**Document section**:
[Start of section]

The most interesting AI companies may not even look like typical AI companies

One thing the market still tends to underestimate is how broad the AI opportunity actually is. While most attention naturally goes toward frontier models and AI-native software, some of the most interesting startups emerging across Europe are solving far more practical problems: reducing energy consumption in industrial environments, optimising logistics processes, improving factory efficiency or bringing intelligence into sectors that historically lacked advanced software layers.

Many of these businesses will never look like “classic AI B2B SaaS startups.” Some may even appear almost boring at first glance. There is no flashy demo, viral consumer product or futuristic branding straight out of a sci-fi movie. But that may become their biggest advantage.

While capital continues to rush into increasingly crowded AI categories, many industrial and infrastructure founders are still building in markets with far less competition and much stronger long-term tailwinds.

And in venture capital, those asymmetries matter. Some of the most compelling opportunities tend to emerge precisely where attention has not fully arrived yet. At Montis VC, this is exactly where we see some of the most exciting companies emerging across Europe and CEE.

Europe is rediscovering the value of “hard things”

[End of section]

**Exercise data**:

[Start of section]

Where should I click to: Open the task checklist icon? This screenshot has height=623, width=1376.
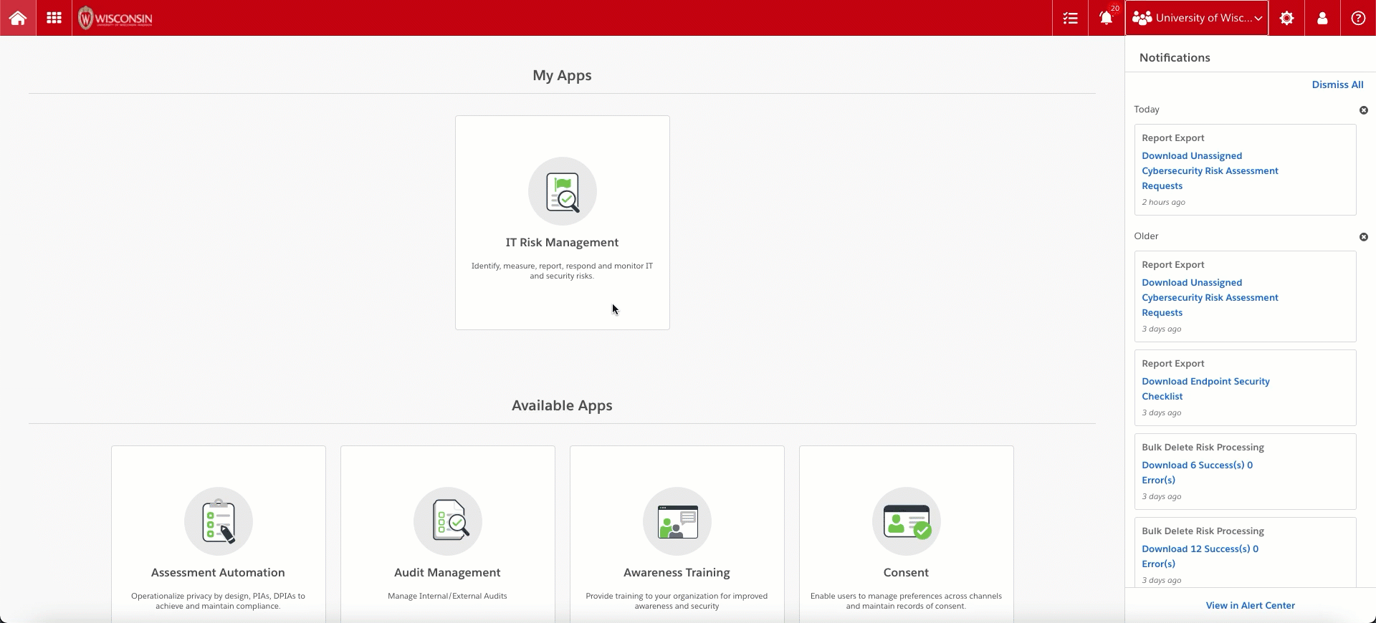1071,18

[End of section]

**Exercise**:
Answer from the text on AI companies:
1. What three things does the text say many of these businesses lack?
2. Which venture capital firm does the text name?
3. Where do some of the most compelling opportunities tend to emerge, according to the text?

**Result of the exercise**:
1. A flashy demo, a viral consumer product and futuristic branding.
2. Montis VC.
3. Precisely where attention has not fully arrived yet.